Is My Boyfriend Lying Or Is This Just Dating Spam?

A man uses his cellphone at the table. Can his partner trust him?
Granger Wootz / Getty Images

I received a concerned email from a reader. In it, she asks:

"Can a person get messages from one of these mobile dating things if someone doesn't sign up/or leave that particular cell number? I had one from speak-live.com which transfers into a sex website (porn pics, etc.) and I never have been on one of these in my life! My boyfriend, on the other hand, has in the past. I am afraid my boyfriend is lying to me."

My first reaction was to ask the reader for more information to clarify her situation. From what I can understand, the two of them share a cell phone, and she's getting text messages from an adult dating site, asking her to join, sign up, or visit. I'm answering the question with this assumption in mind, although, I'll cover the other possibility at the end of this post.

Therefore, to answer: what you've received is most likely spam. A quick search for speak-live.com found that they've used several Florida-based Google Voice phone numbers to spam random cell numbers with the message, "Hi I put a pic on my page on speak-live.com just sign in and check it out ;-)".

Could this dating spam have come from your boyfriend's former adult dating site use? It's possible, yet more likely that your cell number got thrown into some database somewhere (similar to emailed internet dating scams). All a spammer has to do is buy those emails or cell phone numbers, and then blanket message them all the same thing. Sadly, this isn't terribly difficult to do. 

I strongly suggest focusing on a solution to this issue, instead of thinking about what your boyfriend did in the past. In this case, that might include getting the speak-live.com number blocked, having a quick discussion with your partner to let him know what's happened (and showing him this blog post), and finding the positives in the situation - such as you finding the text before the kids did. 

All in all, this is pretty innocuous. I get spam of all kinds on my phone, even when I'm not signing up for random dating sites to review them. I just block them, try to use fake numbers if I have to when signing up for things that "require" a number, and leave it at that. If it becomes an ongoing issue, I'd likely call my local authorities to see what I could do on a more formal level. 

The other possibility in your situation might be that your boyfriend left his own phone somewhere, and you grabbed it, saw the dating spam, and were confused as to where it came from. This is a much more serious situation - but not why you might think.
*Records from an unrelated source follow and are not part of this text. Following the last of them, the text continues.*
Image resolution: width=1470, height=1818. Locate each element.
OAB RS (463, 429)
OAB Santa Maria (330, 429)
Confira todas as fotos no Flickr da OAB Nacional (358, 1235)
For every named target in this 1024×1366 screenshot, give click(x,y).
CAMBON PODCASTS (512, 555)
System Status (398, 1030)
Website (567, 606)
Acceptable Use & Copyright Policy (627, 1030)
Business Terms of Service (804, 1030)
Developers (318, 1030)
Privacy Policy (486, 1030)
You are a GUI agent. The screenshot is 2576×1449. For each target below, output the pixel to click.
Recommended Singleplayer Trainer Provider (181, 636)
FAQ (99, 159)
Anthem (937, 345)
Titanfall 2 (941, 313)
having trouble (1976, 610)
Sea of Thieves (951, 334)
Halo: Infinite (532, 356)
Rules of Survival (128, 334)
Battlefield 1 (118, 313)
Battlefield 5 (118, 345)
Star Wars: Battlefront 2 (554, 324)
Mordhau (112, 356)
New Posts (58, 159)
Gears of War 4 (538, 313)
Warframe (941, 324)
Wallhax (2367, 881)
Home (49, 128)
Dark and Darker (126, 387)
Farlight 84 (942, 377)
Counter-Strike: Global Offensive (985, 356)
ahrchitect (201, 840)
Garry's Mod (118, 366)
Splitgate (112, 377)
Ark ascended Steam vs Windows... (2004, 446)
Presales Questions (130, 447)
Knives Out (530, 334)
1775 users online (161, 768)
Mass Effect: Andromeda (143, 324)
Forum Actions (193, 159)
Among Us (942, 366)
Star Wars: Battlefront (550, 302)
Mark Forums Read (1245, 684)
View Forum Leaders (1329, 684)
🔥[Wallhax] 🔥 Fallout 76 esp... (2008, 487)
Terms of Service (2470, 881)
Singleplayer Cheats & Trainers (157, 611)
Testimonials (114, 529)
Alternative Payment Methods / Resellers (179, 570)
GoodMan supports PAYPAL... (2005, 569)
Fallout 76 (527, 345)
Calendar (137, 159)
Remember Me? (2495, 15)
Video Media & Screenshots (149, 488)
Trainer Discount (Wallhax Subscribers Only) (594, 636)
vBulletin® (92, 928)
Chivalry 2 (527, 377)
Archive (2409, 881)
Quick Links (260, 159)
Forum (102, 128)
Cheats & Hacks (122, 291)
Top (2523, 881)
Your email (which was much more lengthy than I could share here) detailed a history of trust and commitment issues between you and your partner. So now, you're (possibly) checking his phone "innocently", and have all these doubts and fears coming up that you don't know what to do with. 

Someone with a different history - say, a girlfriend of yours - would get different treatment from you, yes? 

If they had dating spam on their phone, would you assume they were using sex sites to meet someone?

Would you even check their phone without their permission?

This isn't meant to embarrass you, or put any sort of blame on your shoulders. Rather, I want you to take responsibility for your own actions. Something horrible happened, and now you don't trust your partner. 

When do you trust him again? What has to happen? What if, it was only within yourself that it could possibly change?

These are all big, huge questions, and ones that we'd be better off exploring in a love coaching-type arrangement. In the meantime, I suggest learning to love yourself, and then, figuring out if he's The One. Once you've worked through both of these processes, you'll have a better idea a to what you have to let go of within yourself, so that you can honestly trust your partner (and in turn, yourself), to never have to question his fidelity or honesty again.